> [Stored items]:
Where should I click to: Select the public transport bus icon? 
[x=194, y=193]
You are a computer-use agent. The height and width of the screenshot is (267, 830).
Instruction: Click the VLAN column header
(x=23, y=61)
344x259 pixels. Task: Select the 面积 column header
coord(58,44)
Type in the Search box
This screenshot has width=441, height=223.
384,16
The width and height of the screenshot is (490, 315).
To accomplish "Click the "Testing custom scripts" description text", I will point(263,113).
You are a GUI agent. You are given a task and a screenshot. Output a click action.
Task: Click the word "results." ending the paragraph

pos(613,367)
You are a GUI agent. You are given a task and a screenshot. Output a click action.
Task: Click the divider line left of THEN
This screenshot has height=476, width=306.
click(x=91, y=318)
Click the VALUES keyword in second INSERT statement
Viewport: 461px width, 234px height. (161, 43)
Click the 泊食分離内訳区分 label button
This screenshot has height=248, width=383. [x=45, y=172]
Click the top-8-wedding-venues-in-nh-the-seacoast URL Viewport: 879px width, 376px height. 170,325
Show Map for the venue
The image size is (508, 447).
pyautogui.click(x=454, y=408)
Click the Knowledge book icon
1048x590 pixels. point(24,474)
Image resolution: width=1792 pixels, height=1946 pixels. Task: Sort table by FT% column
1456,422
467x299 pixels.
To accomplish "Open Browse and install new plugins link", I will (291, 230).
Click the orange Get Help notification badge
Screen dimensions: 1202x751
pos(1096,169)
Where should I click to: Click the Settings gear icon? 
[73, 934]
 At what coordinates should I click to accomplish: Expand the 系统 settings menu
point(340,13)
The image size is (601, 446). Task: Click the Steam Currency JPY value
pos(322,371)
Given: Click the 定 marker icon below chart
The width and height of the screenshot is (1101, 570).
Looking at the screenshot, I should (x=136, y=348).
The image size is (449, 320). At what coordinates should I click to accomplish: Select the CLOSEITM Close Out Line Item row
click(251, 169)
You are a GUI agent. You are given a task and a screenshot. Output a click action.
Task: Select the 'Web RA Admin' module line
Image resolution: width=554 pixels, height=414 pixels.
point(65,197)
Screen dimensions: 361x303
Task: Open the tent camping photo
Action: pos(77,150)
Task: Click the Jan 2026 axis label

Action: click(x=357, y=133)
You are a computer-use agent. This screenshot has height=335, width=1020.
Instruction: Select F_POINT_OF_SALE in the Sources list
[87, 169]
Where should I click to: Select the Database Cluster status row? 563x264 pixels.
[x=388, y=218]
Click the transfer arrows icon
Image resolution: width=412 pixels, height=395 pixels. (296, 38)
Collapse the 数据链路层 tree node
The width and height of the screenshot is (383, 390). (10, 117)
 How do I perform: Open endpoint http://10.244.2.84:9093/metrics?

> [What the exercise asks]: Please repeat the records so that each one reads exactly as it does above.

> [Answer area]:
Where should I click to: Select the public transport bus icon? 
[x=194, y=193]
You are a computer-use agent. The height and width of the screenshot is (267, 830).
Instruction: Click the VLAN column header
(x=23, y=61)
344x259 pixels. Task: Select the 面积 column header
coord(58,44)
Type in the Search box
This screenshot has width=441, height=223.
384,16
The width and height of the screenshot is (490, 315).
To accomplish "Click the "Testing custom scripts" description text", I will point(263,113).
You are a GUI agent. You are given a task and a screenshot. Output a click action.
Task: Click the word "results." ending the paragraph

pos(613,367)
You are a GUI agent. You are given a task and a screenshot. Output a click action.
Task: Click the divider line left of THEN
This screenshot has height=476, width=306.
click(x=91, y=318)
Click the VALUES keyword in second INSERT statement
Viewport: 461px width, 234px height. (161, 43)
Click the 泊食分離内訳区分 label button
This screenshot has height=248, width=383. [x=45, y=172]
Click the top-8-wedding-venues-in-nh-the-seacoast URL Viewport: 879px width, 376px height. 170,325
Show Map for the venue
The image size is (508, 447).
pyautogui.click(x=454, y=408)
Click the Knowledge book icon
1048x590 pixels. point(24,474)
Image resolution: width=1792 pixels, height=1946 pixels. Task: Sort table by FT% column
1456,422
467x299 pixels.
To accomplish "Open Browse and install new plugins link", I will (291, 230).
Click the orange Get Help notification badge
Screen dimensions: 1202x751
pos(1096,169)
Where should I click to: Click the Settings gear icon? 
[73, 934]
 At what coordinates should I click to accomplish: Expand the 系统 settings menu
point(340,13)
The image size is (601, 446). Task: Click the Steam Currency JPY value
pos(322,371)
Given: Click the 定 marker icon below chart
The width and height of the screenshot is (1101, 570).
Looking at the screenshot, I should (x=136, y=348).
The image size is (449, 320). At what coordinates should I click to accomplish: Select the CLOSEITM Close Out Line Item row
click(251, 169)
You are a GUI agent. You are given a task and a screenshot. Output a click action.
Task: Select the 'Web RA Admin' module line
Image resolution: width=554 pixels, height=414 pixels.
point(65,197)
Screen dimensions: 361x303
Task: Open the tent camping photo
Action: pos(77,150)
Task: Click the Jan 2026 axis label

Action: click(x=357, y=133)
You are a computer-use agent. This screenshot has height=335, width=1020.
Instruction: Select F_POINT_OF_SALE in the Sources list
[87, 169]
Where should I click to: Select the Database Cluster status row? 563x264 pixels.
[x=388, y=218]
Click the transfer arrows icon
Image resolution: width=412 pixels, height=395 pixels. (296, 38)
Collapse the 数据链路层 tree node
The width and height of the screenshot is (383, 390). (10, 117)
 How do I perform: Open endpoint http://10.244.2.84:9093/metrics?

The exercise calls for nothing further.